A primeira resposta diz respeito ao que já vínhamos discutindo, acerca dessa importação de figuras. Mas não se trata apenas de substituir um vampiro por um deus asteca, um fantasma por uma entidade iorubá, uma bruxa por uma voadora. Tratar-se-ia, diz Mariana, de produzir uma síntese entre essas figuras clássicas do horror a partir de uma visão propriamente latino-americana. Não excluir Lovecraft de todo, mas pensar qual a forma do horror cósmico na Argentina. Agregar a tradição anglófona de maneira ativa, sem refazer o processo de apagamento das tradições locais; pelo contrário, tomando o endereço latino-americano como ponto central. Há, nisto um gesto político, uma espécie de tentativa de descolonizar as figuras clássicas do horror a partir de sua reconfiguração. Será que a potência estética de uma figura como o fantasma não tem nada a fazer quando pensada em termos propriamente latino-americanos, vinculados a nossa história?

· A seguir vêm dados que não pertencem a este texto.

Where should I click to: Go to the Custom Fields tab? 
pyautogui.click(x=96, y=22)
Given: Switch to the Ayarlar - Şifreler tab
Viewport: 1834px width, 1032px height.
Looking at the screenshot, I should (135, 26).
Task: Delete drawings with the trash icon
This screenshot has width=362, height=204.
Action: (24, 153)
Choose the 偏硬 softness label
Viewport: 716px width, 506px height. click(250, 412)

A segunda resposta diz respeito a uma questão de método. Quando Mariana se pergunta qual é o seu horror, ela tenta fazer um exercício de lembrança de qual foi o primeiro texto ou expressão estética que a deixou aterrorizada. Foi um filme, um livro, uma história em volta da fogueira? Diz Mariana que não. Sua primeira lembrança de sentir um verdadeiro apavoramento é a experiência de ouvir os relatos de tortura e desaparecimento promovidos pela Ditadura Militar argentina, durante os julgamentos do regime transmitidos pela televisão. Os relatos dos advogados das vítimas, diz Mariana, trazia uma dimensão propriamente aterrorizante, mas que não vinha de uma dimensão sobrenatural: era um horror documental. Talvez a conexão entre essas duas respostas de Mariana, a reconfiguração das figuras clássicas do horror para dentro de um contexto latino-americano, e a apropriação da história de violências do continente, partindo do documental e unindo-a com essas figuras, sejam possíveis traços que singularizam a literatura de horror contemporânea na América Latina.
3.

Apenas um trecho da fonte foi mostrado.